— Direction —
Convert the listing below into a Markdown table with the columns Row and Text, giving each line its own numbered row and skipping blank lines. Leave the pictures out of the table.

— Supplied records —
::::::::::
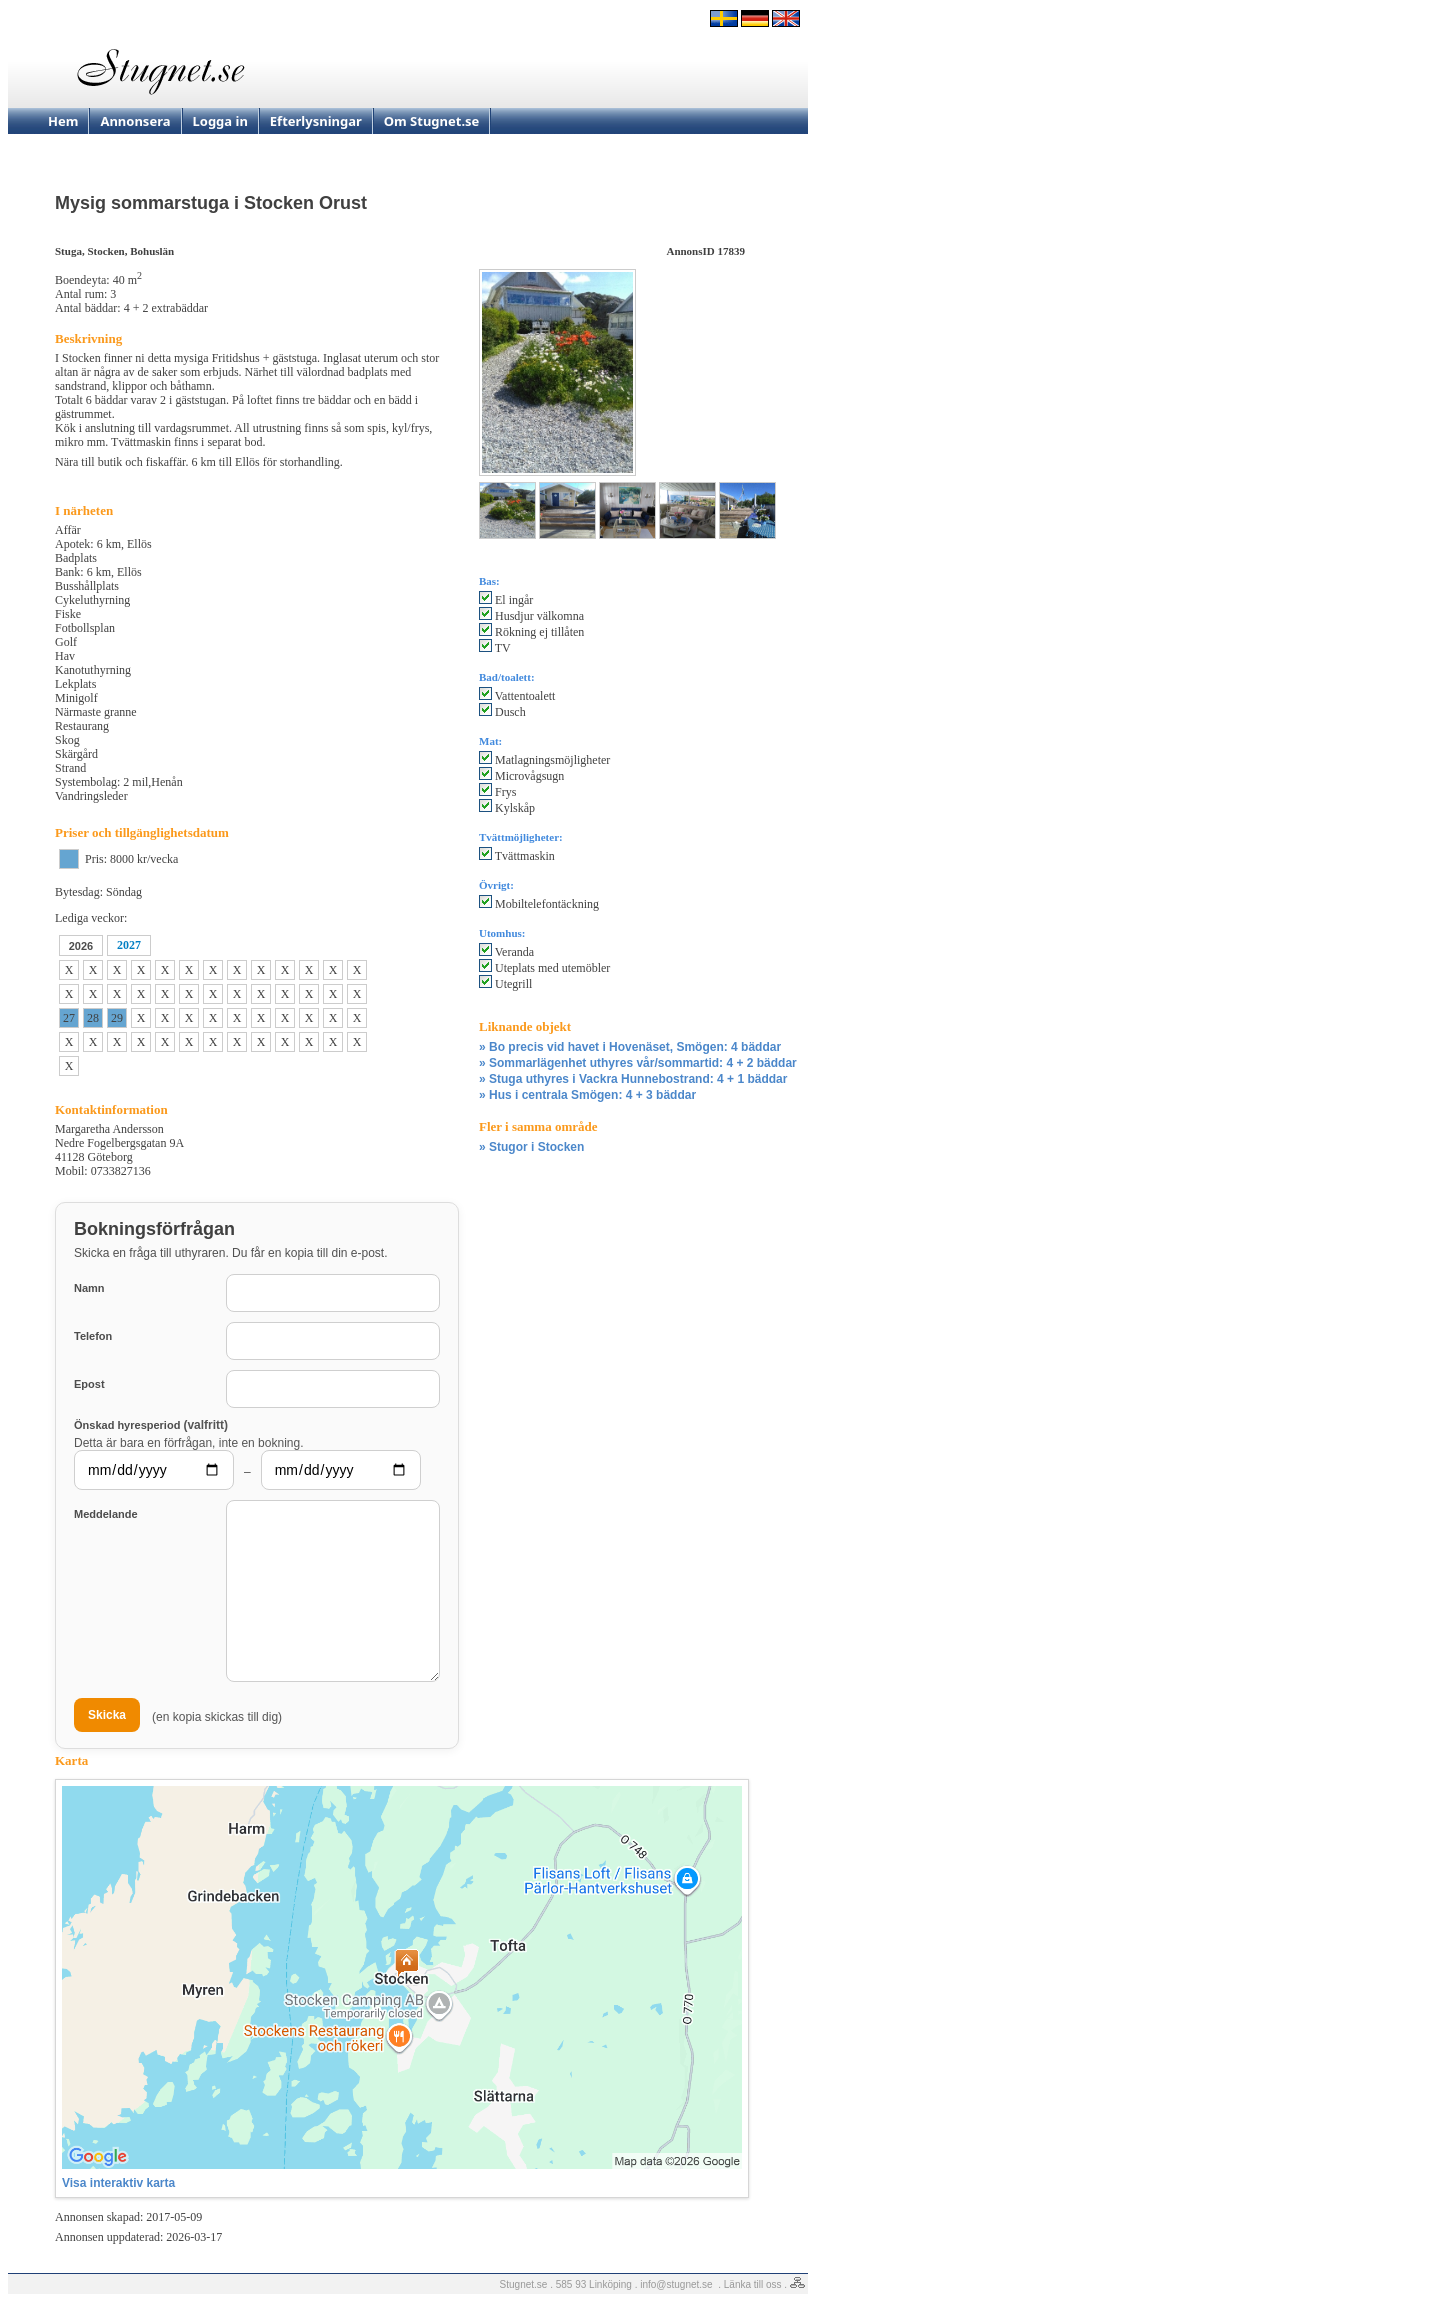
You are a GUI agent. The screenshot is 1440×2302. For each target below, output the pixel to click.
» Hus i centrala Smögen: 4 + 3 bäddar (587, 1095)
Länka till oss (753, 2284)
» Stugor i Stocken (531, 1147)
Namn (89, 1288)
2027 (129, 945)
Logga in (220, 121)
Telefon (93, 1336)
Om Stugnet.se (432, 121)
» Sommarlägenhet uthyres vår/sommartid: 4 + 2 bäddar (638, 1063)
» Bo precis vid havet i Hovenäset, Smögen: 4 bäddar (630, 1047)
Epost (89, 1384)
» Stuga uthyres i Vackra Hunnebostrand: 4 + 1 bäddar (633, 1079)
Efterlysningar (316, 121)
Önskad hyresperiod (151, 1424)
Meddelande (106, 1514)
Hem (63, 121)
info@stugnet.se (676, 2284)
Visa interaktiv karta (118, 2183)
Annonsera (135, 121)
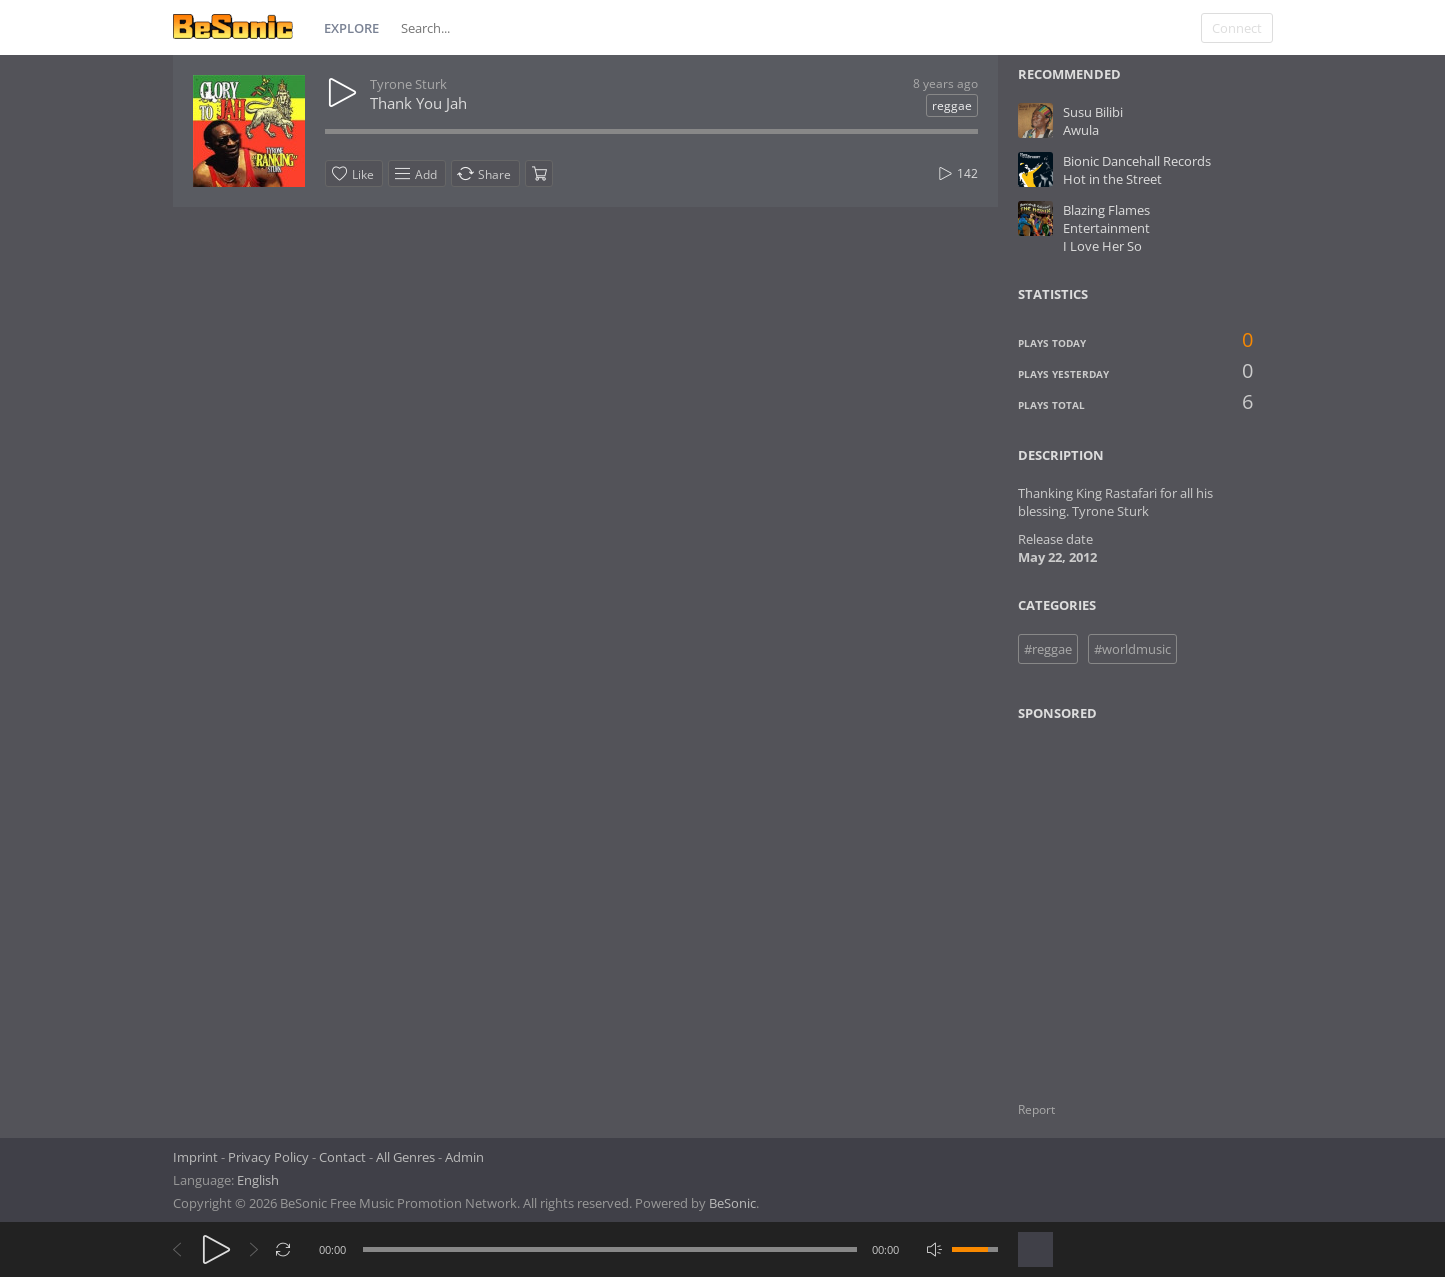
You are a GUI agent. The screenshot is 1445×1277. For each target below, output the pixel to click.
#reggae (1048, 649)
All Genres (405, 1157)
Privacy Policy (268, 1157)
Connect (1237, 28)
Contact (342, 1157)
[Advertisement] (1114, 899)
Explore (351, 28)
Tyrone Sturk (408, 84)
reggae (952, 105)
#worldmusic (1132, 649)
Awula (1081, 130)
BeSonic (732, 1203)
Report (1036, 1109)
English (258, 1180)
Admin (464, 1157)
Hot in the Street (1112, 179)
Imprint (195, 1157)
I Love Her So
::::::::::
— Result of the task —
| Row | Text |
|---|---|
| 1 | You are a GUI agent. The screenshot is 1440×2302. For each target below, output the pixel to click. |
| 2 | » Hus i centrala Smögen: 4 + 3 bäddar (587, 1095) |
| 3 | Länka till oss (753, 2284) |
| 4 | » Stugor i Stocken (531, 1147) |
| 5 | Namn (89, 1288) |
| 6 | 2027 (129, 945) |
| 7 | Logga in (220, 121) |
| 8 | Telefon (93, 1336) |
| 9 | Om Stugnet.se (432, 121) |
| 10 | » Sommarlägenhet uthyres vår/sommartid: 4 + 2 bäddar (638, 1063) |
| 11 | » Bo precis vid havet i Hovenäset, Smögen: 4 bäddar (630, 1047) |
| 12 | Epost (89, 1384) |
| 13 | » Stuga uthyres i Vackra Hunnebostrand: 4 + 1 bäddar (633, 1079) |
| 14 | Efterlysningar (316, 121) |
| 15 | Önskad hyresperiod (151, 1424) |
| 16 | Meddelande (106, 1514) |
| 17 | Hem (63, 121) |
| 18 | info@stugnet.se (676, 2284) |
| 19 | Visa interaktiv karta (118, 2183) |
| 20 | Annonsera (135, 121) |
| 21 | You are a GUI agent. The screenshot is 1445×1277. For each target below, output the pixel to click. |
| 22 | #reggae (1048, 649) |
| 23 | All Genres (405, 1157) |
| 24 | Privacy Policy (268, 1157) |
| 25 | Connect (1237, 28) |
| 26 | Contact (342, 1157) |
| 27 | [Advertisement] (1114, 899) |
| 28 | Explore (351, 28) |
| 29 | Tyrone Sturk (408, 84) |
| 30 | reggae (952, 105) |
| 31 | #worldmusic (1132, 649) |
| 32 | Awula (1081, 130) |
| 33 | BeSonic (732, 1203) |
| 34 | Report (1036, 1109) |
| 35 | English (258, 1180) |
| 36 | Admin (464, 1157) |
| 37 | Hot in the Street (1112, 179) |
| 38 | Imprint (195, 1157) |
| 39 | I Love Her So |